Existing activity on hurricanes and climate change. One of my grant-developed classes is "Planetary Climate Change", an upper-division course for science majors (including future high school teachers) that integrates the geosciences and employs an inquiry-based approach for much of the content instruction. (See <a>http://funnel.sfsu.edu/courses/gmo405</a>.) It enrolls up to two-dozen students. I co-teach it with an oceanography or geology colleague who might differ from one year to the next, though it's often a new faculty member for whom the course constitutes a low-pressure, mentored chance to experience non-traditional pedagogical approaches–a great professional development experience for them. The pair of coupled activities described in the link near the top of this page comes from this course. It's based not on the inquiry-based portion of the course but on what follows it–an immersion in the literature on climate change using student-led group discussions as the pedagogical format. In the literature, students see repeated integration and application of the concepts and content that they learn in the first (inquiry-based) 2/3 of the course. One of the topics that we added recently to the literature-based portion of the course happens to be hurricanes and climate change, a wonderful topic that helps us address many of our course learning objectives.
Improving that activity. I wouldn't mind finding ways to refine the coupled activities described in the link above. For example, we find that most students aren't as good at analyzing the key points in the assigned articles as we'd like, even though the articles seem to us relatively accessible (typically at the level of Scientific American). What can we do to help them prepare to lead a discussion about the articles that we aren't already doing? Also, as instructors we aren't very good at giving students feedback about their performance co-leading a discussion; a rubric for discussion leadership would be helpful. Finally, students write an 8-12 page paper on the same topic for which they led a discussion, but they only write only one draft and they get no feedback on it before it's due at the end of the semester. There isn't time to write and review two full drafts, but is there an intermediate assignment that might give them feedback? An written abstract or prospectus accompanied by a face-to-face discussion with an instructor, perhaps?

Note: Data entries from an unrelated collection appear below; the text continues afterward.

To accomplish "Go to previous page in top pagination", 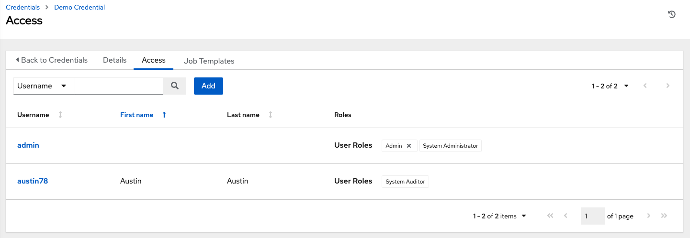I will pyautogui.click(x=645, y=86).
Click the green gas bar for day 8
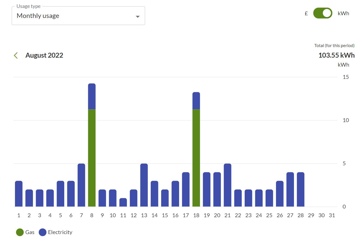The image size is (362, 246). 92,158
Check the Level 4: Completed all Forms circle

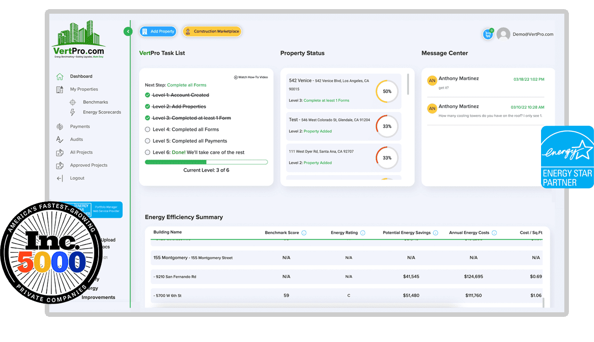(x=148, y=129)
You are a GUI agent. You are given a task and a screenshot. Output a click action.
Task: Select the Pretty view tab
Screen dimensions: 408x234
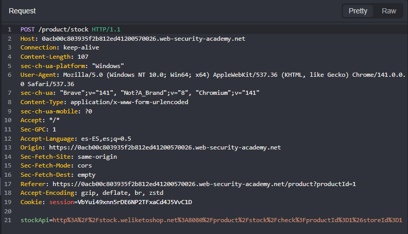tap(358, 11)
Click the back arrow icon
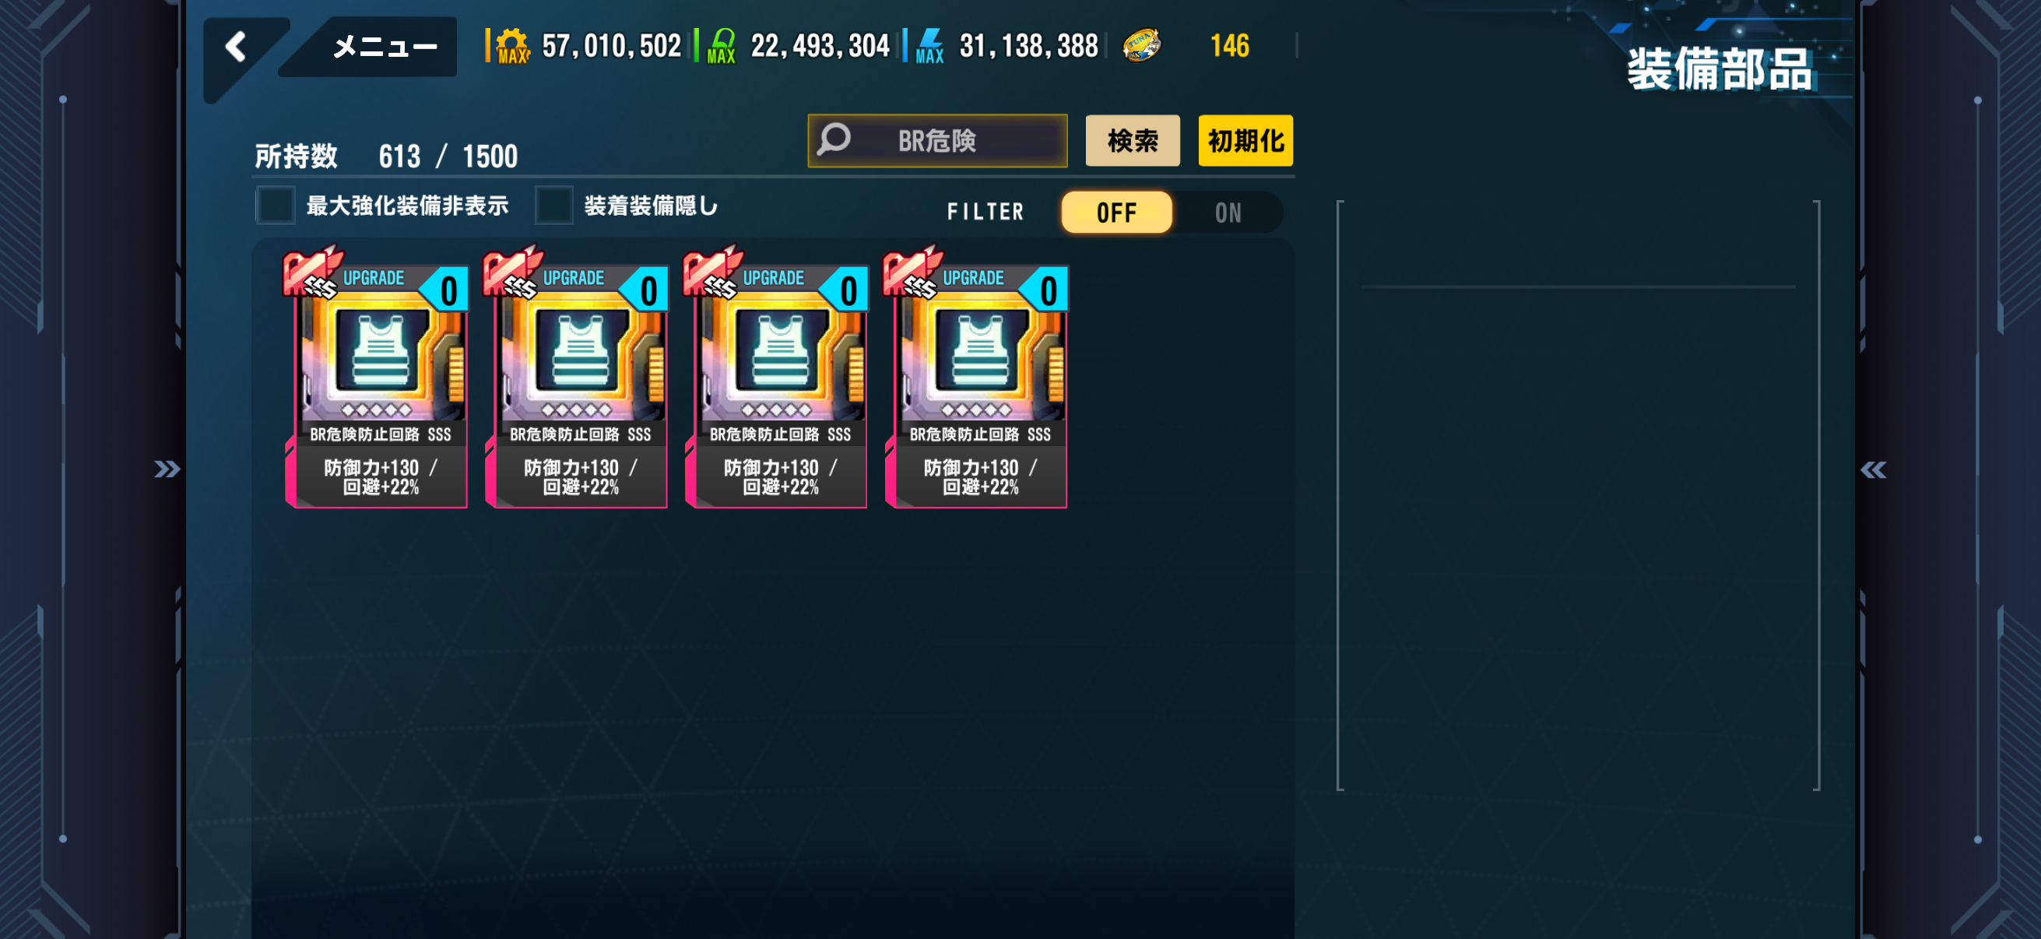This screenshot has width=2041, height=939. click(x=235, y=47)
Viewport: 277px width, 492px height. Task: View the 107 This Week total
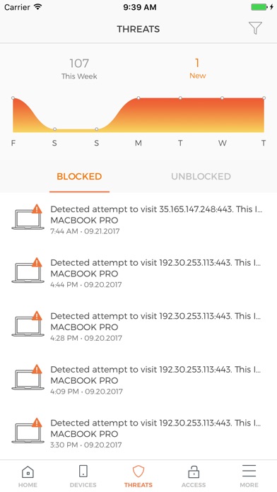click(79, 69)
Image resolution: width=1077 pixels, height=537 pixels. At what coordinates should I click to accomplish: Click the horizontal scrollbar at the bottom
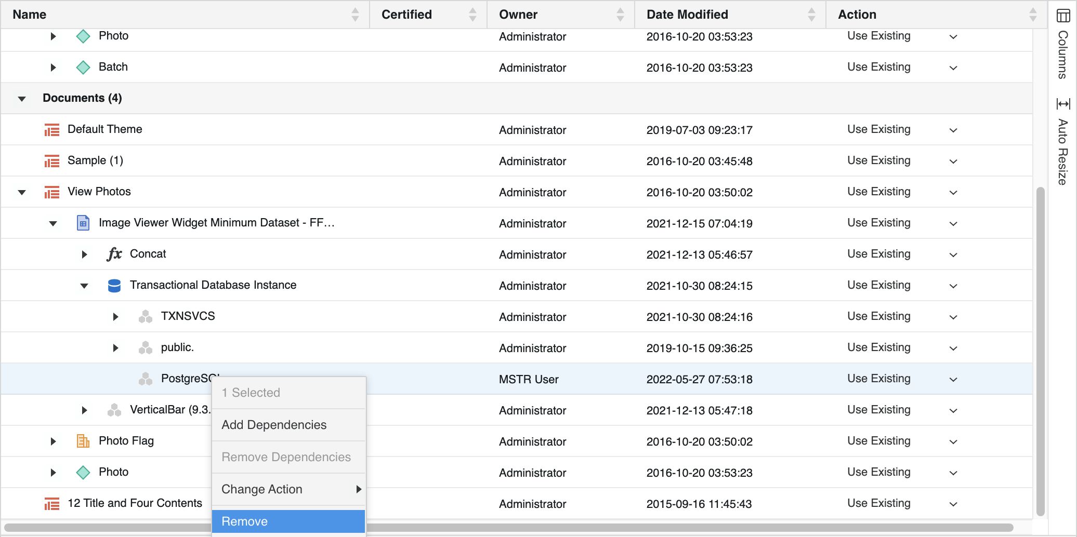676,528
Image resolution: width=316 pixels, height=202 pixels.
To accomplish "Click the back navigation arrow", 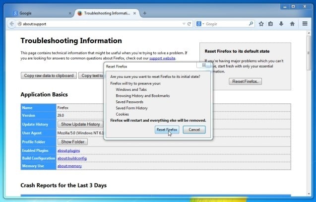I will [11, 23].
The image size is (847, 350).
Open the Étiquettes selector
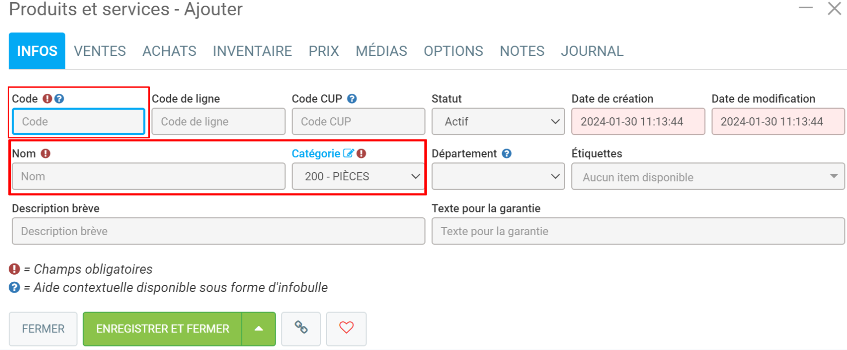click(x=707, y=177)
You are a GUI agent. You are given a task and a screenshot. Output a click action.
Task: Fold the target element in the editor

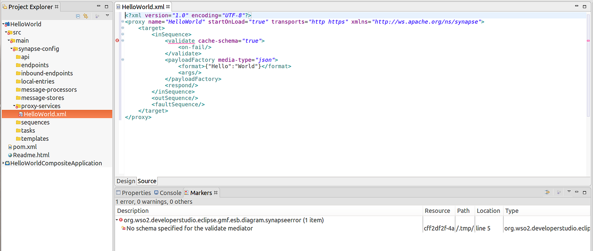(122, 28)
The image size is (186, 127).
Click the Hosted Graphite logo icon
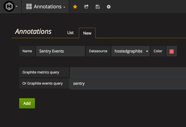(x=9, y=7)
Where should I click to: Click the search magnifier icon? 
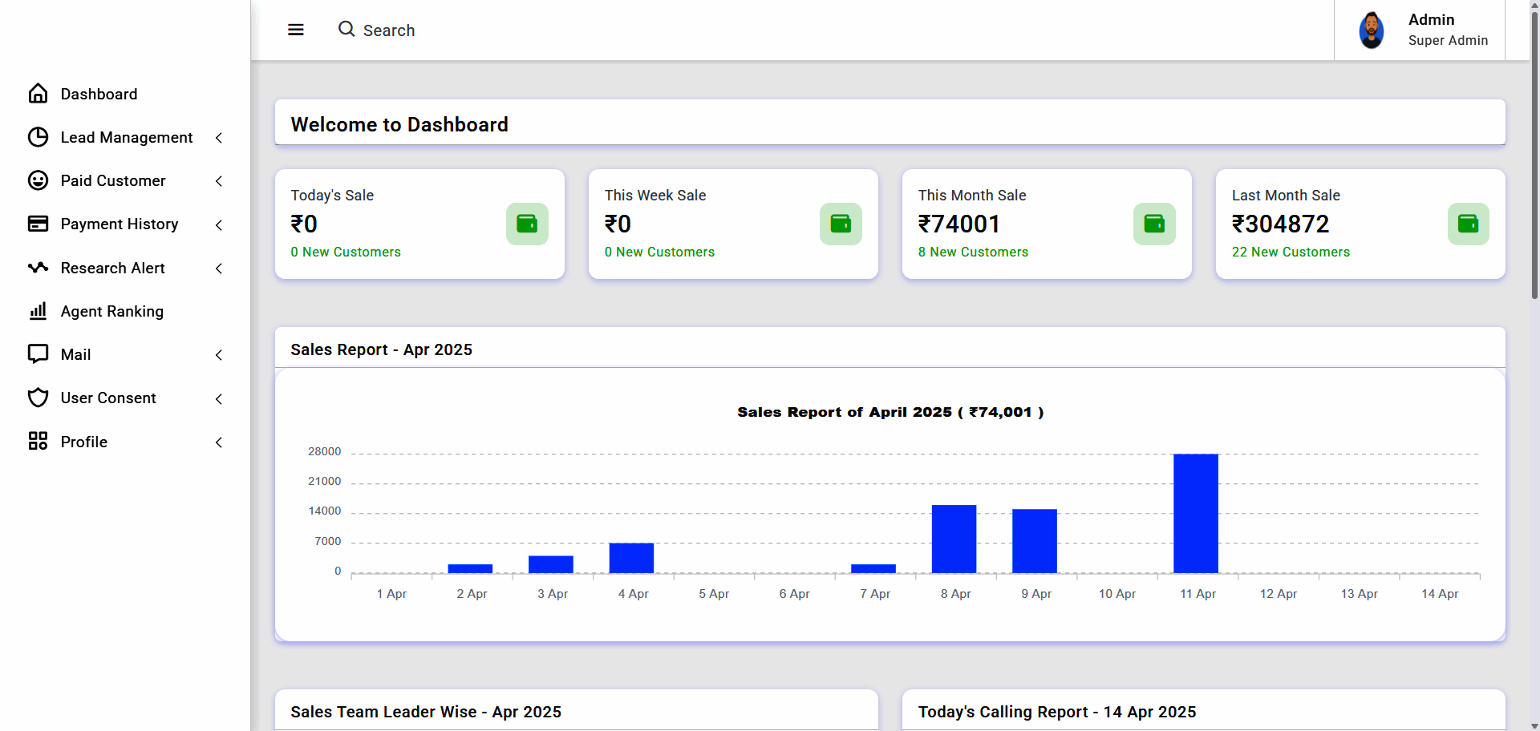pos(346,30)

Prospective activity for a larger, GE course. A year from now I expect to teach an upper-division course for non-science majors, "The Violent Atmosphere and Ocean", which I haven't taught in 9 years. I'd love to create an extensive, inquiry-based exercise that teaches students not only about how hurricanes work but also how the science works (at least in the geosciences), using the question of how climate change might affect hurricanes as the context. Concepts and issues about correlation, causation, observational methods and shortcomings, modeling, uncertainty, and communication could all be addressed in this context–the opportunity just seems wonderful. The classroom would accommodate up to 45 students and contains 18 networked laptop computers at three tables arranged to make small-group collaboration or lecture equally easy.